The purpose of this lab is to acquaint you with the structure and workings of the virtual memory system. You will work with two different simulators to develop this understanding.
For this lab you will be using the virtual memory simulation features of Camera, a cache and virtual memory simulator. You may also find the cache simulations interesting, however we won't be working with those here. Unfortunately, Camera is known to have issues when trying to run it on the hive machines, so you have two options to complete this lab:
- Download Camera from here, and simply double click on the jar file to run it on your own laptop.
- Connect to another instructional computer from a hive machine and run it
remotely. We have verified that Camera works as expected on the following machines:
torus, pulsar, quasar, c199, cory, sphere, torus. To do this, type in the following
commands into your terminal:
$ ssh -X torus # you can replace torus with any other server name from the list $ camera &
Once Camera opens up (it can be a bit slow over ssh, so be patient!), select the virtual memory option to open a visualization of the virtual memory system. In the top left you can see the contents of physical memory. Just below that is a listing of all the pages of virtual memory for this process. To the right of these items are the contents of the TLB and the Page Table. At this point these should all be empty as we haven't done anything yet. Read about the statistics of your memory system in the "PROGRESS UPDATE" box at the bottom of the window. This area will keep you updated on your status through the simulation as it progresses. You can move the simulation forward, backward or start it over from the beginning using the buttons to the right of the "PROGRESS UPDATE" box
We will also make use of VMSIM, another online virtual memory simulator. VMSIM can be found here.

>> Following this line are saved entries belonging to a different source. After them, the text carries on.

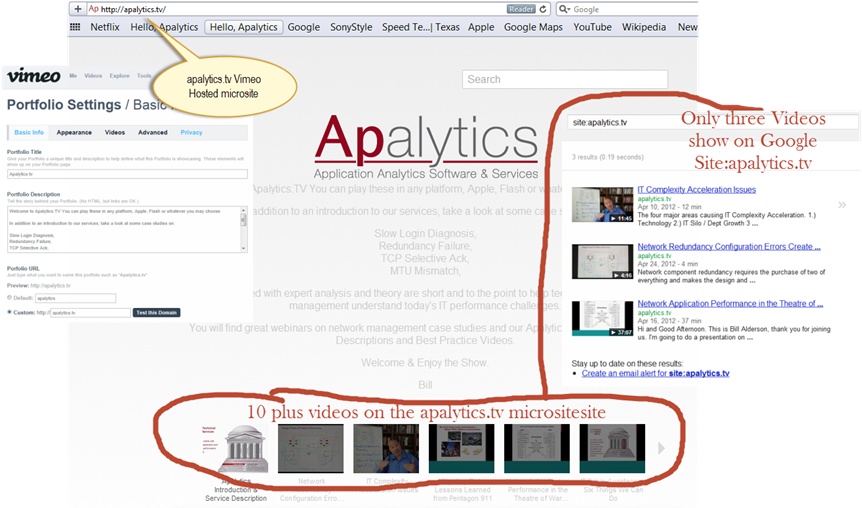The image size is (862, 508).
Task: Click the Reader button in address bar
Action: click(x=520, y=9)
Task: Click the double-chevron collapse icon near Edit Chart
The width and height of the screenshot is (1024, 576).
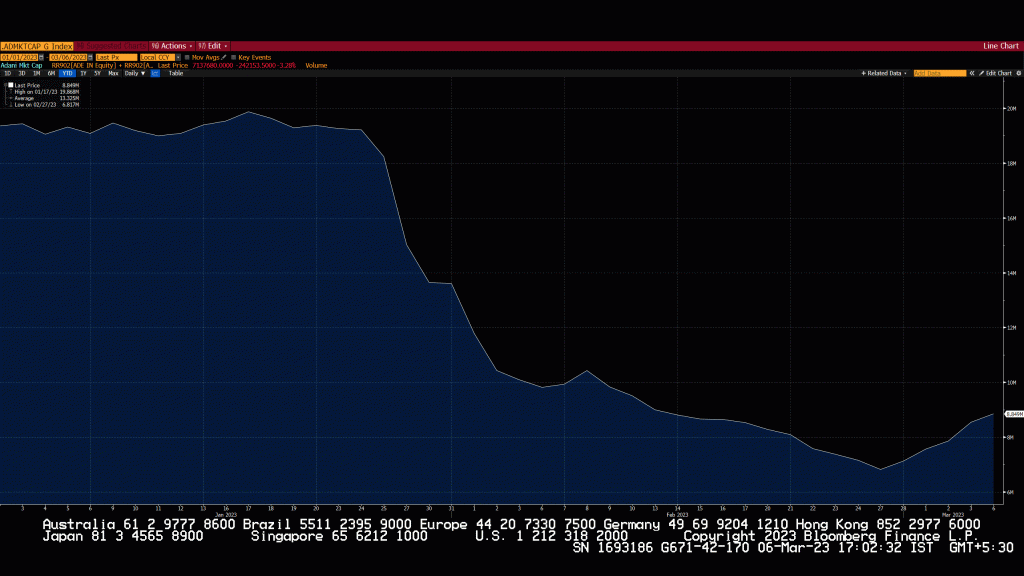Action: (x=972, y=73)
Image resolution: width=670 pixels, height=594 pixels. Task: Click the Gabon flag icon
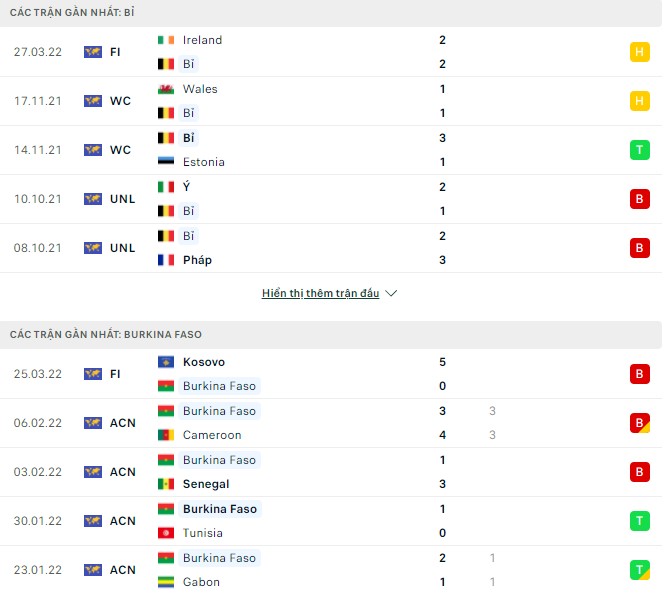point(166,582)
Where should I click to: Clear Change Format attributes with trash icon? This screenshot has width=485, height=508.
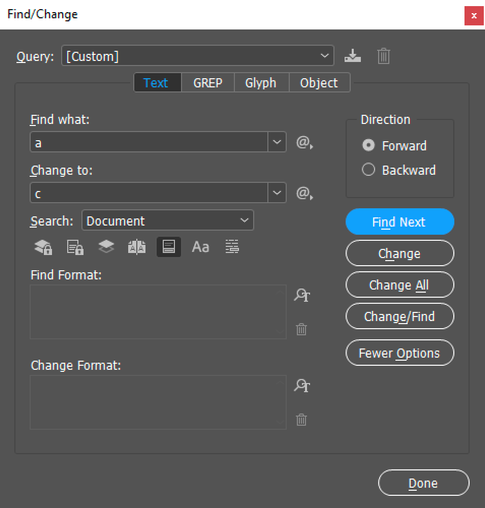tap(301, 420)
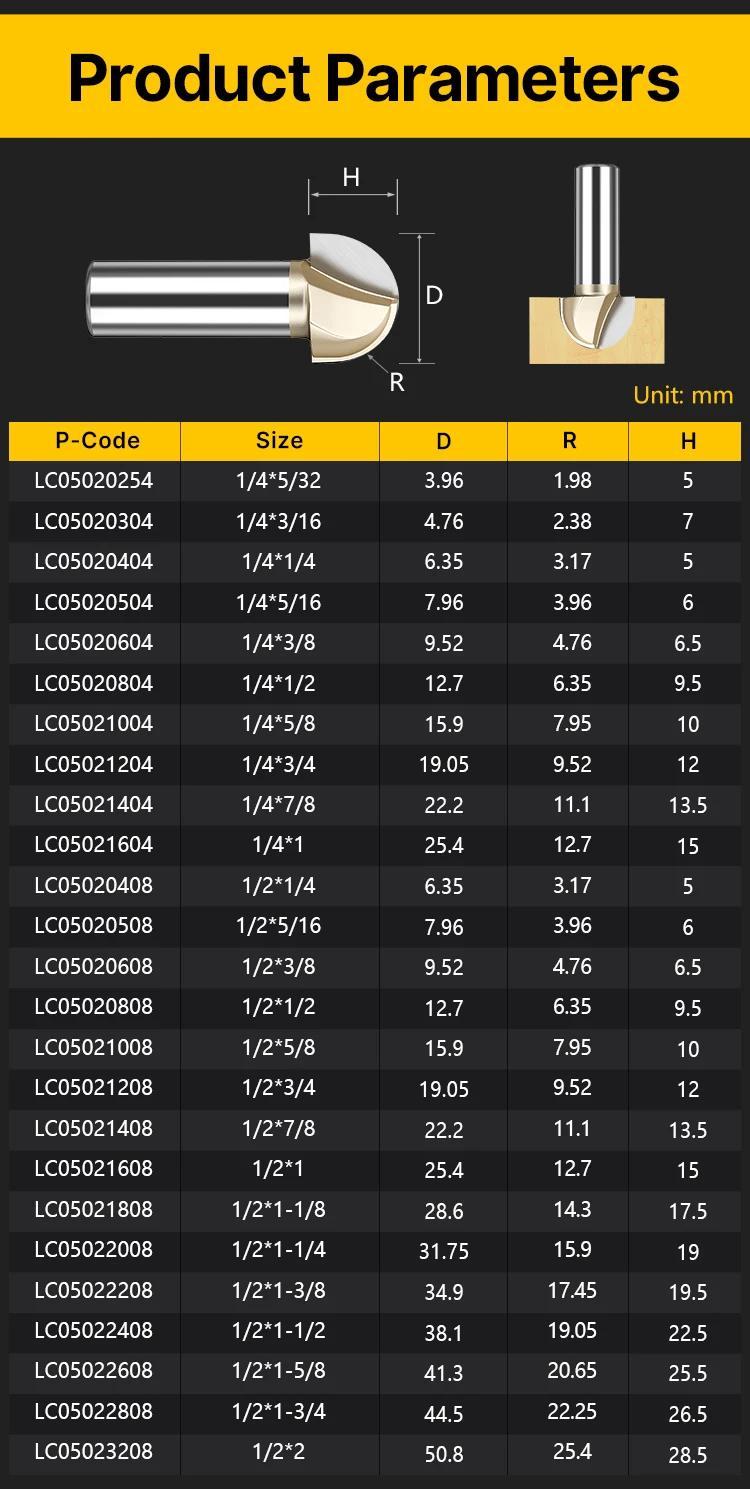
Task: Click the 31.75 diameter value
Action: (x=443, y=1251)
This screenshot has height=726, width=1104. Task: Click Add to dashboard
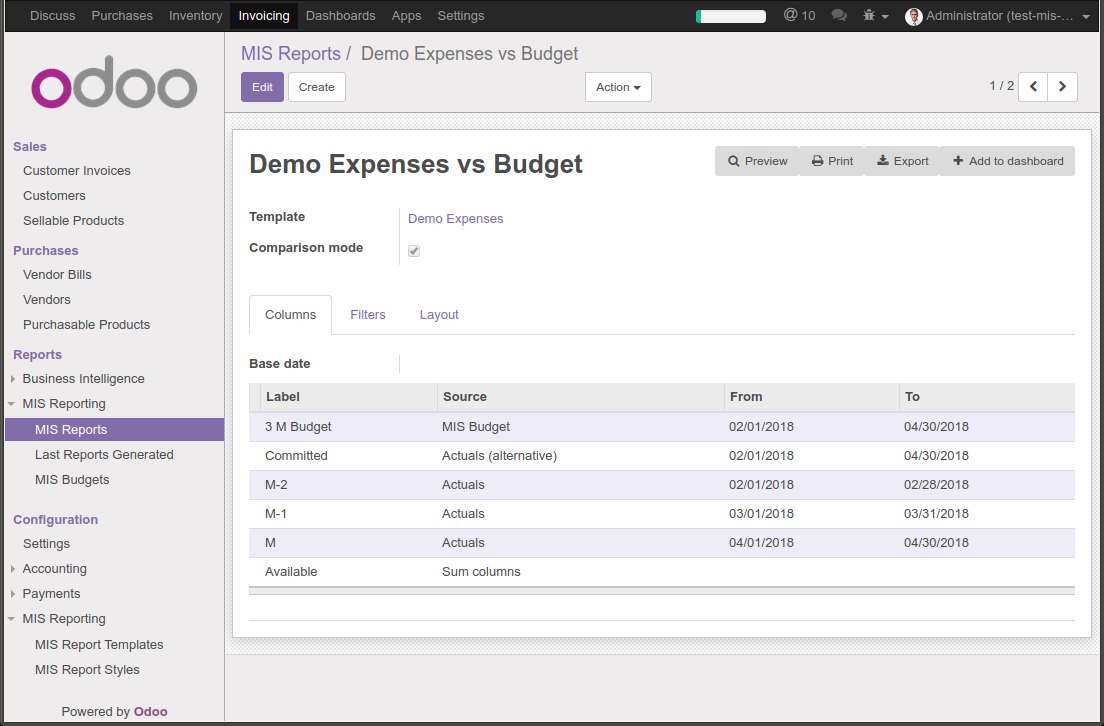pyautogui.click(x=1006, y=160)
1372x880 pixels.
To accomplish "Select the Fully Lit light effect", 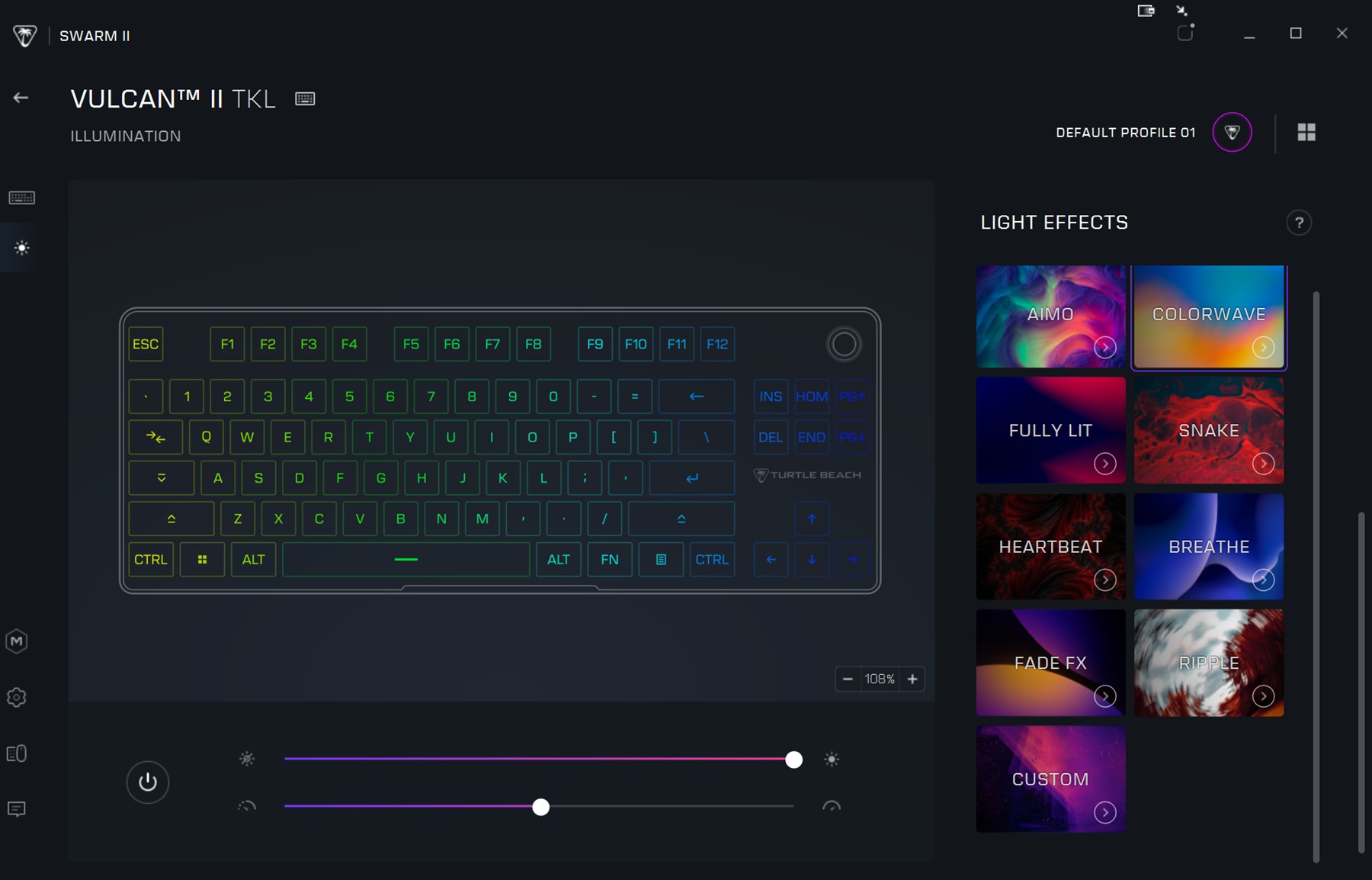I will tap(1050, 430).
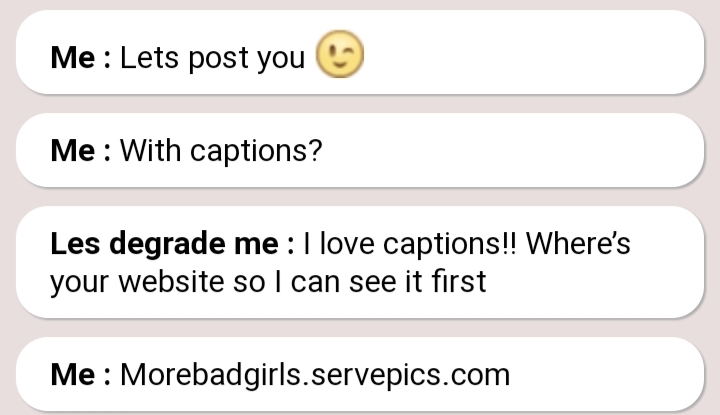720x415 pixels.
Task: Tap the text 'Lets post you'
Action: [212, 57]
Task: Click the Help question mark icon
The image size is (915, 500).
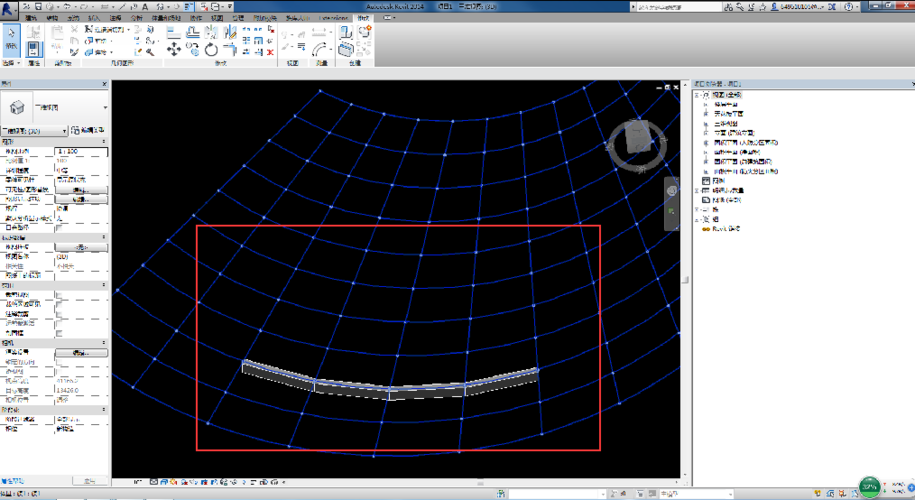Action: coord(848,7)
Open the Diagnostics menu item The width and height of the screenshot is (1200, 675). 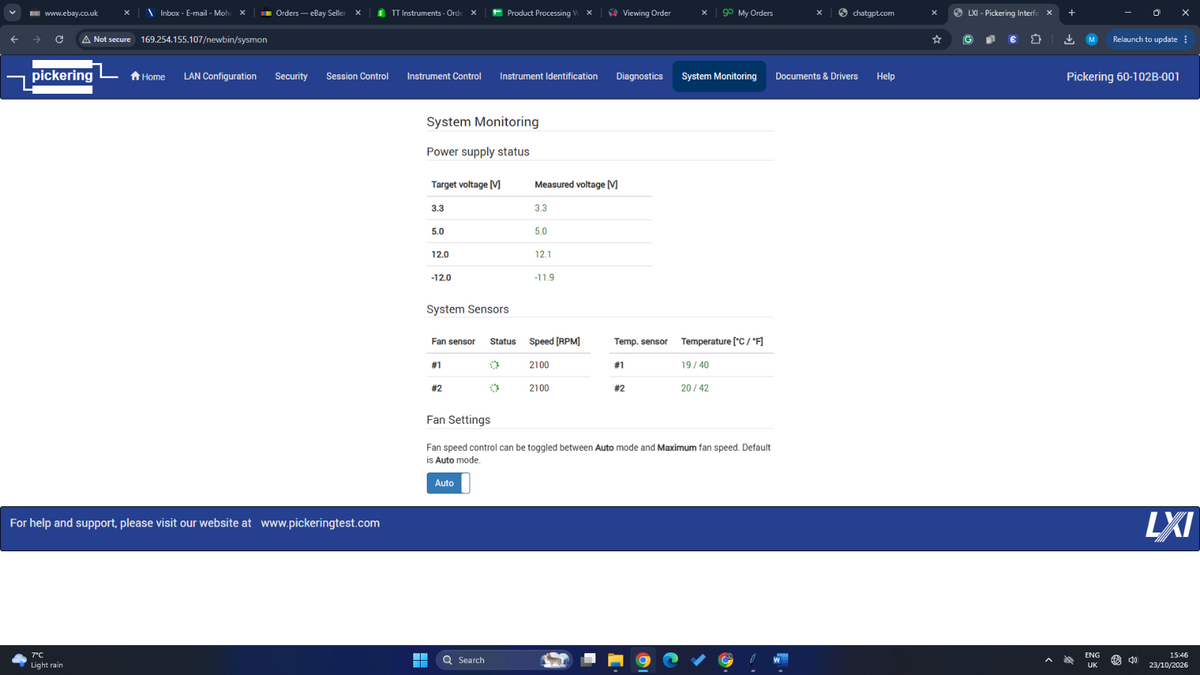coord(640,76)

Note: We will give one extra point for all people who get checked off during lab
Exercise 1: A Sample Run (CAMERA)
Click the button labeled "Auto Generate Add. Ref. Str." at the right-hand side of the window. This will generate a set of ten address references. You can think of these as a series of MIPS "load word" instructions reading from the memory address specified. Click the button labeled "Next" to begin the simulation.
For the rest of this exercise you are at the mercy of the "PROGRESS UPDATE" box. After each click of the "Next" button examine the contents of the box and the current state of the memory system. Try to really get an understanding of what is going on in the TLB, the Page Table, and Physical Memory at each step.
Once you have reached the end of the simulation note the number of TLB Hits and Misses and Page Hits and Faults. Write these numbers down, along with the sequence of memory accesses used to show to your TA during checkoff.
- Show your TA the number of TLB Hits and Misses and Page Hits and Faults, along with the sequence of memory accesses used. Did you have any Page Hits? Why or why not? Be ready to describe the steps on a memory request.
Exercise 2: MISS! (CAMERA)
Now that you've seen what a random workload looks like in the VM system let's try creating a custom workload with a specific property. Your goal for this exercise is to create a workload of ten memory accesses that will cause ten TLB misses and ten Page Faults. You should be able to come up with such a workload on paper, but then you should run it in CAMERA to verify your work. You can specify a custom workload in CAMERA by clicking the button labeled "Self Generate Add. Ref. Str." and entering in the addresses you want to reference one at a time. When you are satisfied that you've got a valid sequence write it down and be ready to show it to your TA during checkoff.
- Show your TA a workload of ten memory accesses that will cause ten TLB misses and ten Page Faults.
Exercise 3: Memory Systems Engineering (CAMERA)
Given your sequence of memory accesses from Exercises 2, can you find a change to a single parameter (e.g. TLB size, page table size, memory size, etc...) that would result in the same number (ten) of TLB misses but result in fewer than ten page faults? Work through this on paper and be ready to show your results to your TA during checkoff.
- Explain the single parameter change that would result in ten TLB misses, but fewer than ten page faults.
Exercise 4: Putting it all in Context (VMSIM)
Go to the VMSIM website and inspect the VMSIM applet. What is different about the setup of this simulation as compared to CAMERA? In particular, what are P1, P2, P3, and P4? If you watch closely you'll see that this simulation reports a much higher percentage of TLB misses than the random run on CAMERA did. Why might this be? (If you have trouble following the simulation, you can turn down the speed using the slider on the bottom right.)
- Explain why there is a much higher percentage of TLB misses in this simulation.